Iconic streets and buildings became a pedestrian playground
At Oxford Circus, closed to traffic for the event, people lay on their backs gazing up at 1.8 London, Janet Echelman’s beautifully illuminated aerial sculpture that was strung between buildings.
Along a pedestrianised Regent Street, crowds gathered to see Groupe LAPS/Thomas Veyssiére’s Keyframes, LED stick men, moving in sequence in celebration of retro video games and Elephantastic!, a 3D, larger-than-life projected elephant stomping through the Air Street arch. At Westminster Abbey, audiences stood mesmerised by The Light of the Spirit, a digital painting by French artist Patrice Warrener, who had bathed the Abbey’s West Gate in an electric riot of colour.
In Carnaby, on Broadwick Street, visitors gathered around Julian Opie’s animated LED monolith, Shaida Walking. The piece was commissioned as a permanent installation for the area.
Aquarium, Benedetto Bufalino & Benoit Deseille’s iconic red telephone box filled with exotic fish at Grosvenor Square, was a firm festival favourite, drawing audiences to the leafy garden square in Mayfair. The square was also home to Elaine Buckholtz’s abstract digital painting, Spinning Night in Living Colour.
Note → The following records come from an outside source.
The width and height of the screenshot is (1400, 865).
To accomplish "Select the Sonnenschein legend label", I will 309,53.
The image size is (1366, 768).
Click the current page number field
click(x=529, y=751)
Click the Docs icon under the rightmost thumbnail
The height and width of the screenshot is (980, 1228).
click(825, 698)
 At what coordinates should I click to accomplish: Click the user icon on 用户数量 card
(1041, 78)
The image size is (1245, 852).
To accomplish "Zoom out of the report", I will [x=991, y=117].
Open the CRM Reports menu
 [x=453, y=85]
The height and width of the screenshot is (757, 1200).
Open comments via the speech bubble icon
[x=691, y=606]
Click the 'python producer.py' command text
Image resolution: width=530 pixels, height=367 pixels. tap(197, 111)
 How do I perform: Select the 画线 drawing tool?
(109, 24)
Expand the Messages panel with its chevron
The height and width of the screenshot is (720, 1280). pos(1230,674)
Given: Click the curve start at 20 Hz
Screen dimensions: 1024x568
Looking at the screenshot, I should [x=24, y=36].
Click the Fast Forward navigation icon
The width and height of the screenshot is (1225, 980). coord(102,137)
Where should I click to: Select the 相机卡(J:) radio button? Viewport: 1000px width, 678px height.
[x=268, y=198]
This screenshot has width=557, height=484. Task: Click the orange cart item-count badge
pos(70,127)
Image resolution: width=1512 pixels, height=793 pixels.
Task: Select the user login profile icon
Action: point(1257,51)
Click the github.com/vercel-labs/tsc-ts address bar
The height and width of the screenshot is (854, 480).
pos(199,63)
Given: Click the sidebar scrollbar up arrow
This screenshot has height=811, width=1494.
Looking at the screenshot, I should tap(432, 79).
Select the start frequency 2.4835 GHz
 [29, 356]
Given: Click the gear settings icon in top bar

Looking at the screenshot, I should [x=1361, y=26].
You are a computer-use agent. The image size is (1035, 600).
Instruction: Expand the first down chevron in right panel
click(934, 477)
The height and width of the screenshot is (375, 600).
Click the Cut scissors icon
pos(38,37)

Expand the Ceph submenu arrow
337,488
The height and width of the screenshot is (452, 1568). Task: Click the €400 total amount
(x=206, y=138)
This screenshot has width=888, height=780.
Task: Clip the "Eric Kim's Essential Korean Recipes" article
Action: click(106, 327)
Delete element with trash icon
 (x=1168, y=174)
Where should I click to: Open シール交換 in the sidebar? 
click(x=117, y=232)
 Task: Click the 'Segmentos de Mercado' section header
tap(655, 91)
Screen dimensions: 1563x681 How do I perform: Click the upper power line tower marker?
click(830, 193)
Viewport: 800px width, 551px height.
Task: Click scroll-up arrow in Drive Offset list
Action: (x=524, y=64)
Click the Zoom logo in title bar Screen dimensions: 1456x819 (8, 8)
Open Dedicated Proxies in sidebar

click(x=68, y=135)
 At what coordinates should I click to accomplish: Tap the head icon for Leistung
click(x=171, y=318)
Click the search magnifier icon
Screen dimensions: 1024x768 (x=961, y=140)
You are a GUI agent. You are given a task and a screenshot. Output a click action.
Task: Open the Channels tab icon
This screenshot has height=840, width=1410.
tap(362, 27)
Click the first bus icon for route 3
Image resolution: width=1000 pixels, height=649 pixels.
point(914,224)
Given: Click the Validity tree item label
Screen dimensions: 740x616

Hundreds of Londoners of all ages played their part in the festival: from donating a recycled plastic bottle to the glowing Plastic Islands installation by Luzinterruptus in the Trafalgar Square fountains, to appearing on film in the spectacular Circus of Light projected onto the Granary Building at King’s Cross. 500 children also took part in workshops at schools in the area to help make Joining the Dots and Litre of Light, both also at King’s Cross.